Problem requirements: Copy the lines of the data word for word, from the line containing "Click the Tools wrench icon in sidebar" through the end of the data, with both ends included. Leave the pictures out of your answer.

Item coordinate data
▬▬▬

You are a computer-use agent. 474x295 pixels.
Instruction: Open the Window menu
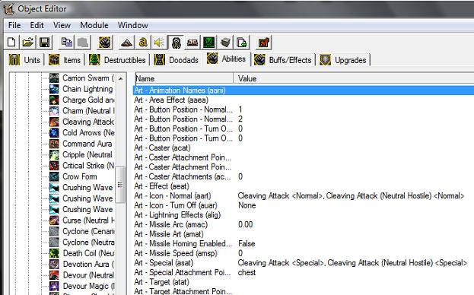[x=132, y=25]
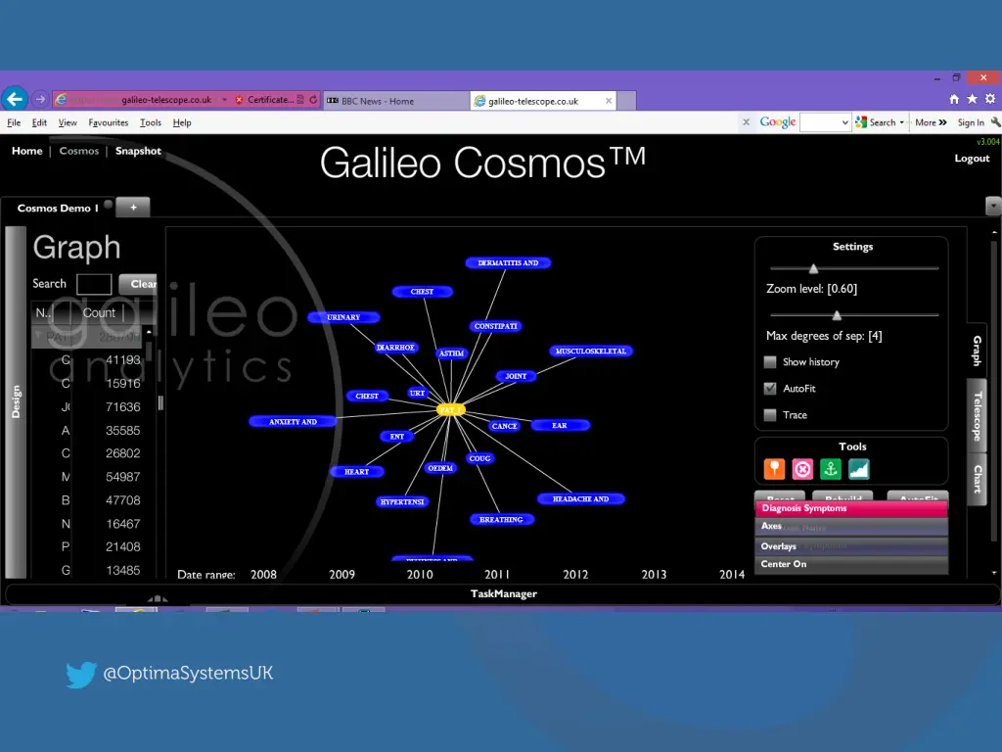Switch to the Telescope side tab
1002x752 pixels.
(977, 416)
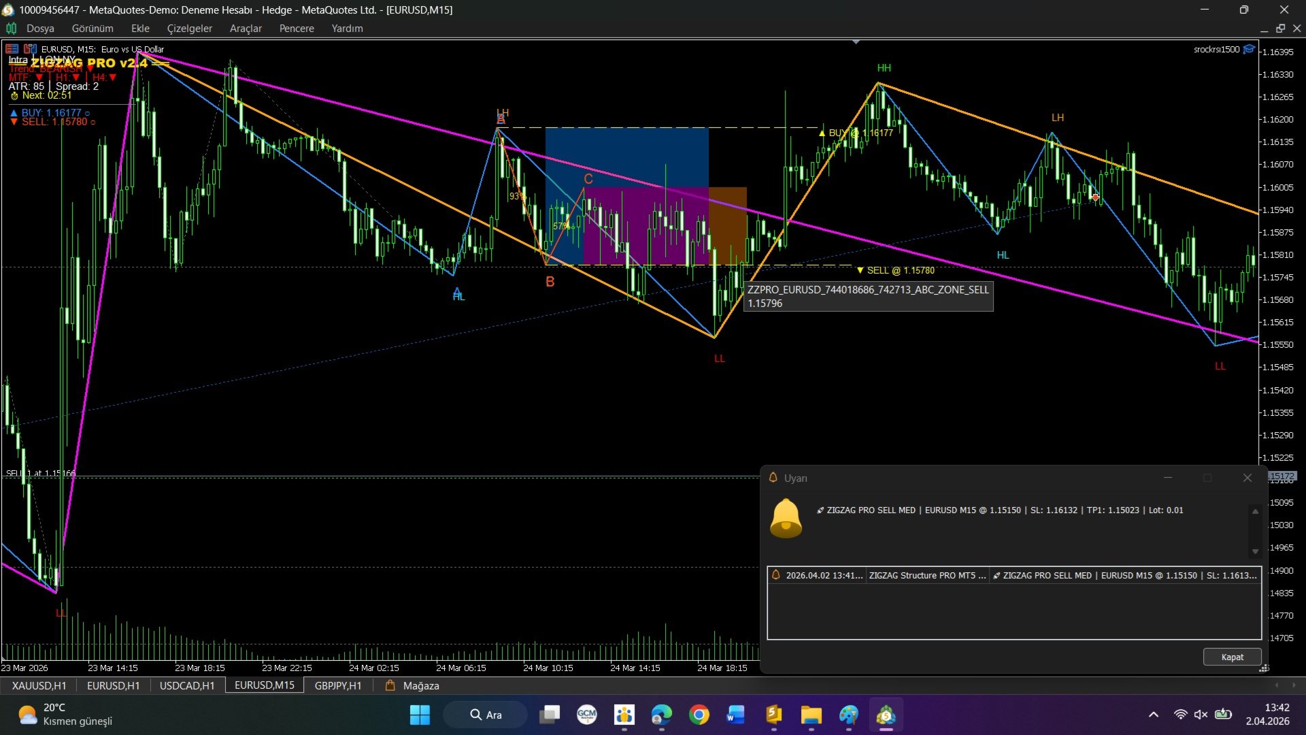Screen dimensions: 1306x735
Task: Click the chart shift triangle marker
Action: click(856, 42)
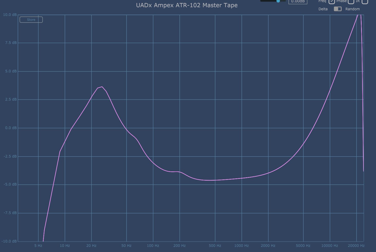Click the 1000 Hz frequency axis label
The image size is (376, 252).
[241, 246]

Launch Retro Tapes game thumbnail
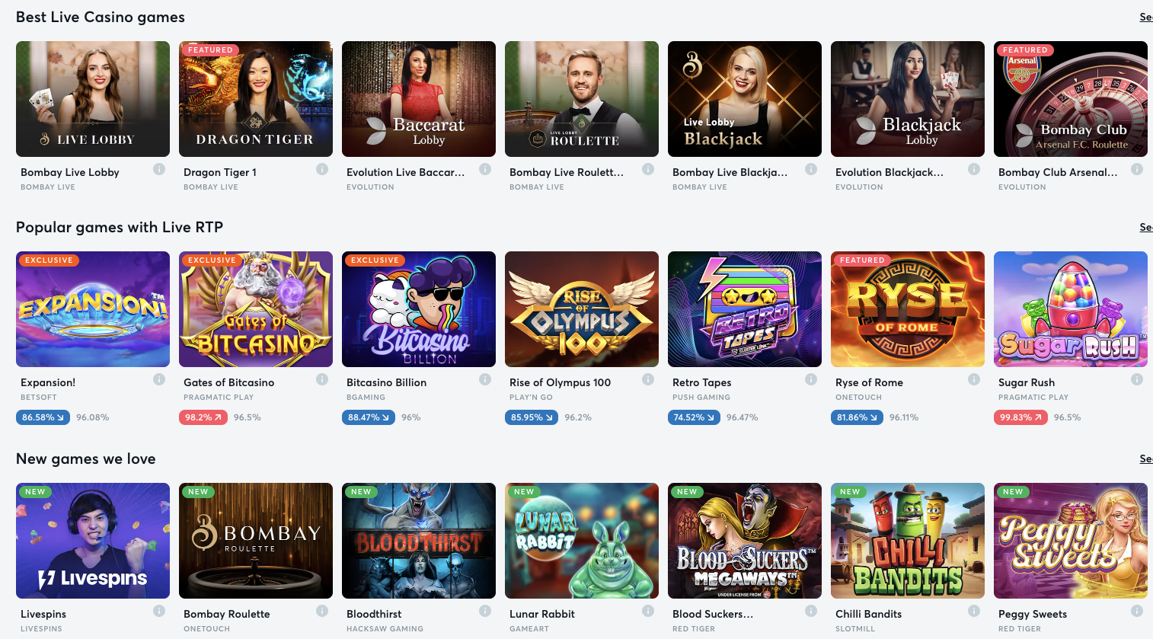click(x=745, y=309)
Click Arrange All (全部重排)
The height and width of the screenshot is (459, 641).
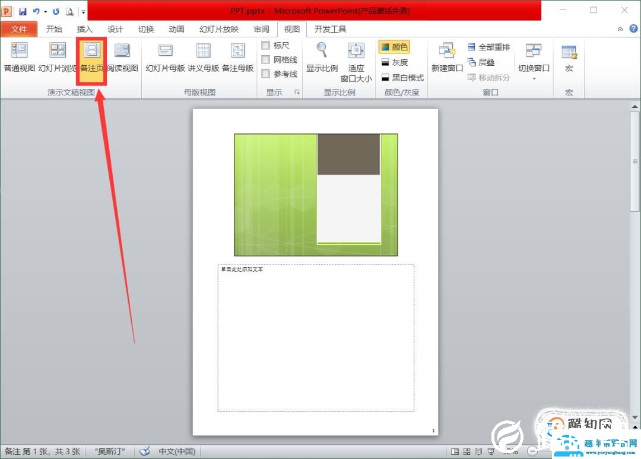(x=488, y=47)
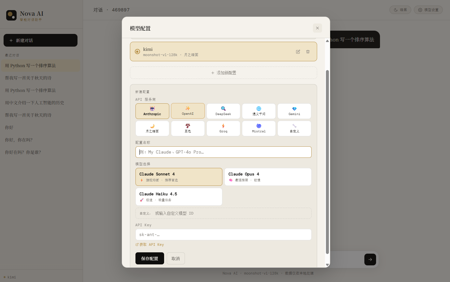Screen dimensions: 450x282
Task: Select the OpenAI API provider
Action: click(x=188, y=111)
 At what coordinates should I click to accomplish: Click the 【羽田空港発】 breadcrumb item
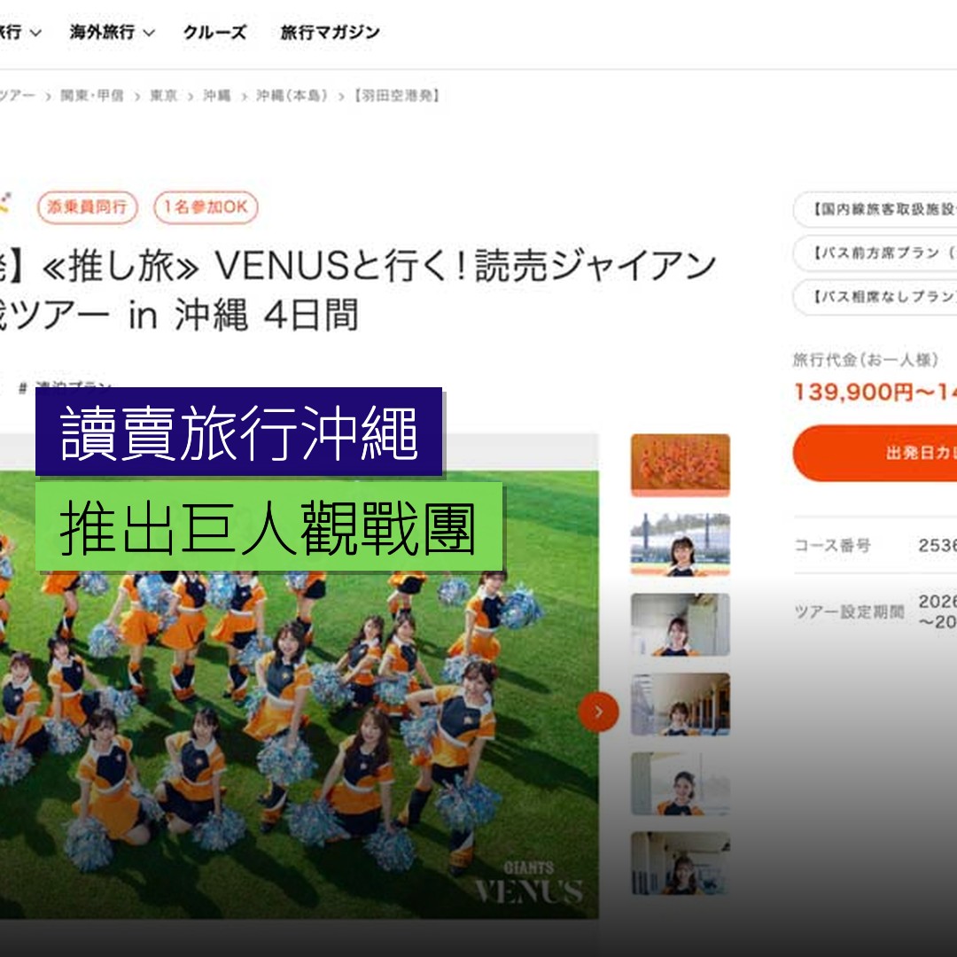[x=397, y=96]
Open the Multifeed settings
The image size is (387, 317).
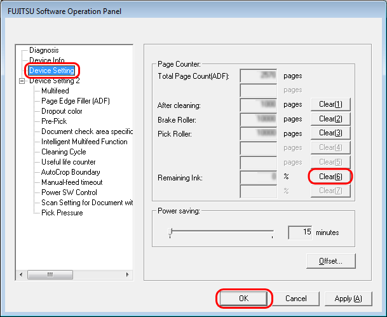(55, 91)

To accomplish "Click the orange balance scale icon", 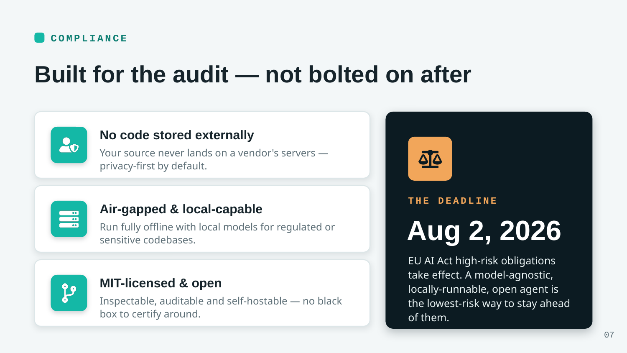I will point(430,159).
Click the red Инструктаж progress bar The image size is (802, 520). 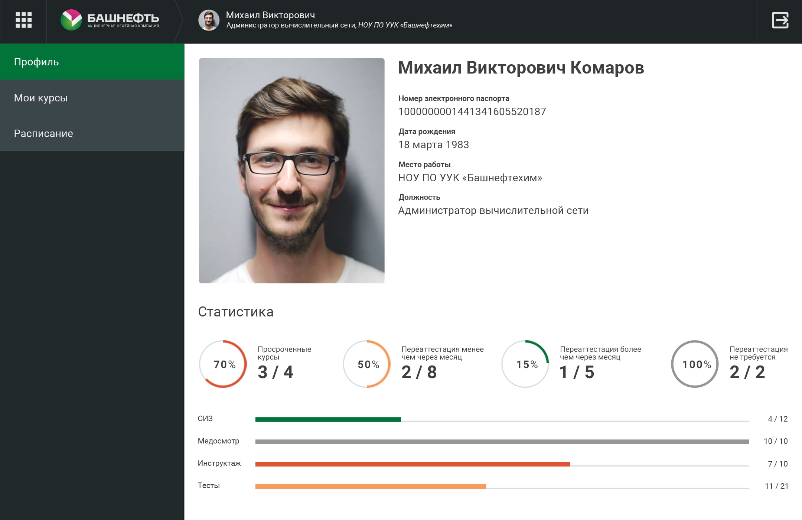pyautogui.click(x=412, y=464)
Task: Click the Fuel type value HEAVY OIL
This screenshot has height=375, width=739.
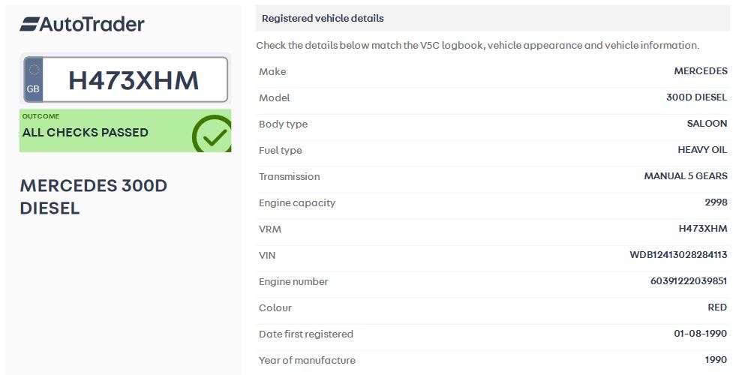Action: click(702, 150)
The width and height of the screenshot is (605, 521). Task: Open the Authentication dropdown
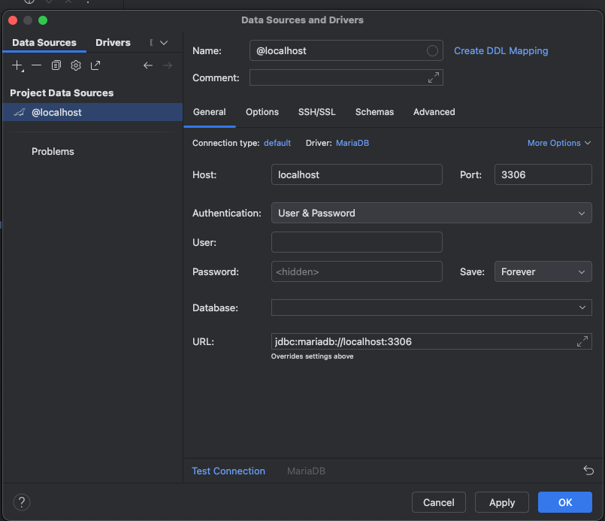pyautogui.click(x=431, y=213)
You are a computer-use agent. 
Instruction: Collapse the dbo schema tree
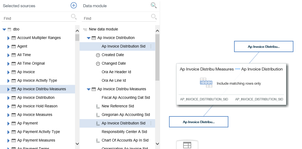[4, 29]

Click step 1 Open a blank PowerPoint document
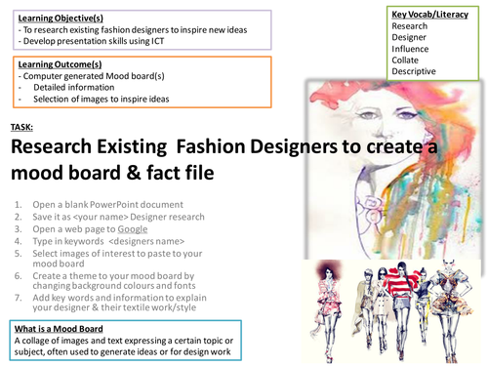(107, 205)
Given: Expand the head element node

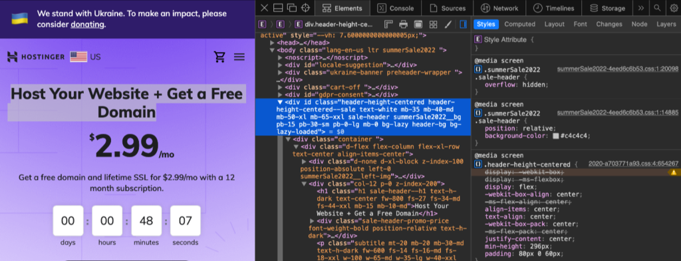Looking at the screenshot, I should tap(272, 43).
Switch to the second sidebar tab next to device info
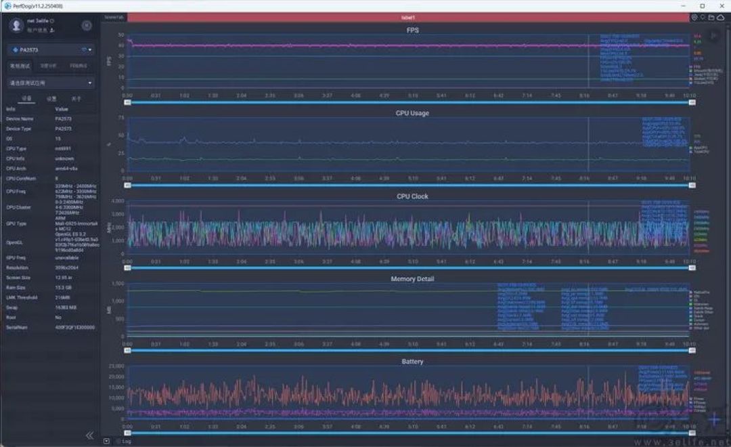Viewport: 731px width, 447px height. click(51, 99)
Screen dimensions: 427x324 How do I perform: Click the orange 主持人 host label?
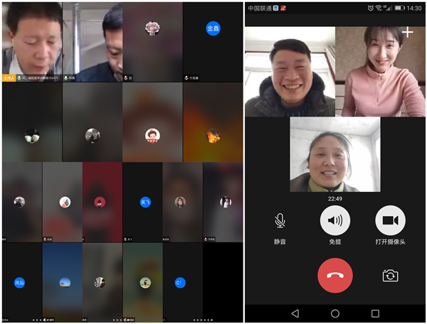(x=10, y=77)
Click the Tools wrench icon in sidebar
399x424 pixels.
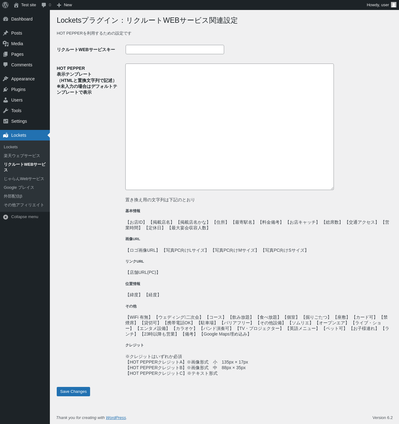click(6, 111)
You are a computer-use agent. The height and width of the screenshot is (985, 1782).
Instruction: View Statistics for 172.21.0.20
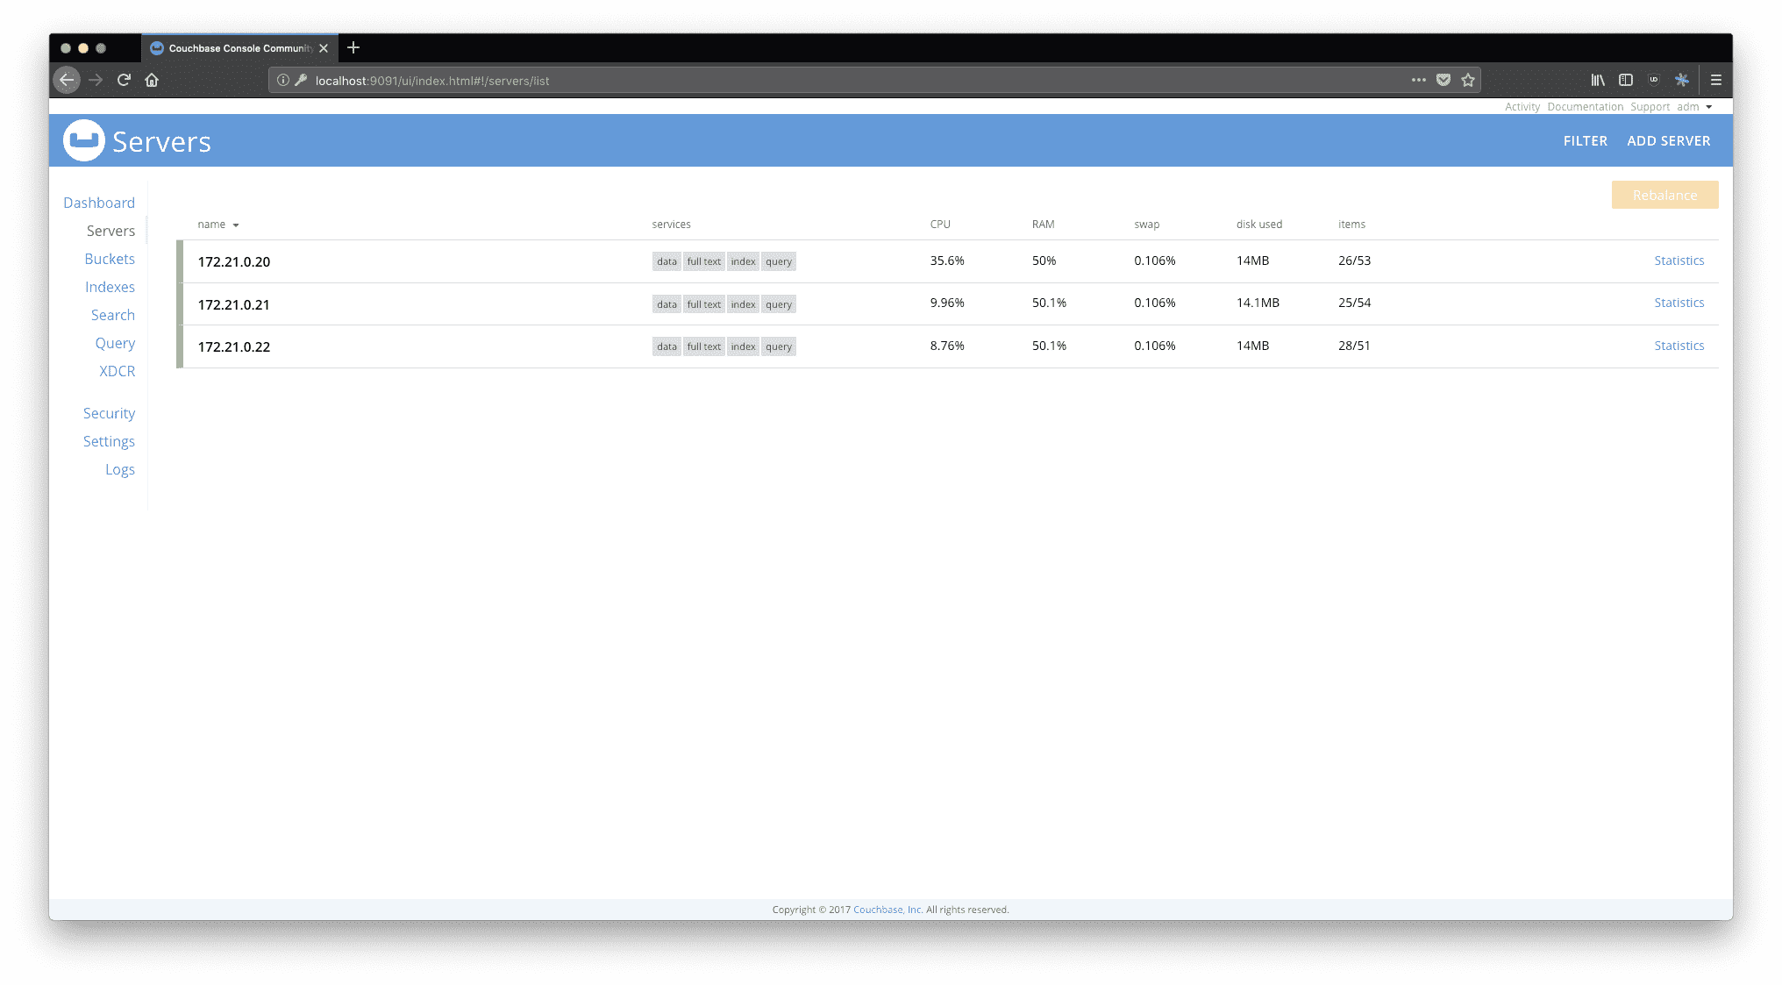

▬▬▬

Exercise answer:
Click the Tools wrench icon in sidebar
399x424 pixels.
click(6, 111)
You are a computer-use agent. The height and width of the screenshot is (985, 1782).
Instruction: View Statistics for 172.21.0.20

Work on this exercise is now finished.